The term ‘transcendent’ is another impediment, often associated with the word ‘God’. It is a mistake to locate the ‘transcendent’ outside ourselves. All of us have the capacity of transcendence. We can get outside ourselves and look at our situation, while remaining in it (immanence). If we did not know this in ourselves we could not attribute it to God. Our ability to imagine what does not exist is a god-like creative capacity but one which we commonly experience.
Experience was one of the key emphases of early Friends, who rejected ‘notions’ and proclaimed what they ‘knew experimentally’ as George Fox put it. Because we are inter-personal beings we know in everyday experience how we are affected by what is beyond ourselves, ‘beyond’ being another understanding of the term ‘transcendent’.

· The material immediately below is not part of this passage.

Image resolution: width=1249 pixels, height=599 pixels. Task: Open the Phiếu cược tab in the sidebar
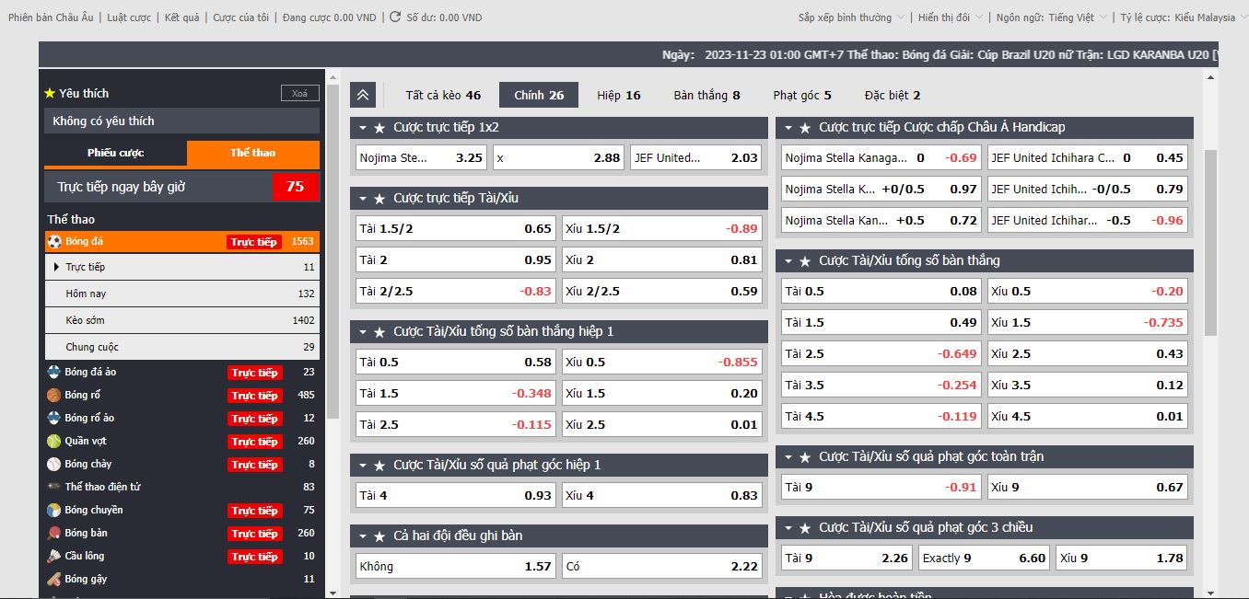pos(115,154)
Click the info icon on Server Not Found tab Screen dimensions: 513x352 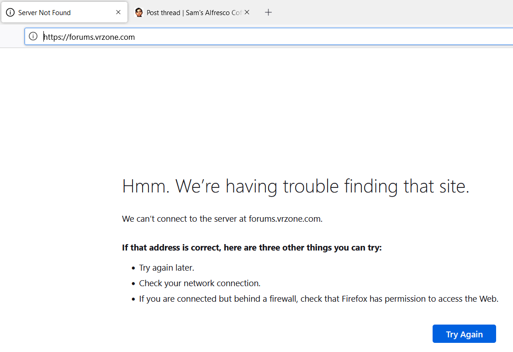[10, 12]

Sometimes the effect can be profound, as when we feel we are saved by the love of another person. Sometimes the effect seems to come from somewhere unseen but still felt. This does not happen to everyone but should not be dismissed for that reason. If we reflect on our own experiences, we are likely to pay more attention to those of others. None of this is ‘magic’ or otherworldly. It is part and parcel of the personal.
With this framework, of a religious realm in our personal life that helps us to reflect on the transcendent, as well as the more mundane in our experience, I think we are better equipped to talk about the way forward for Quakerism.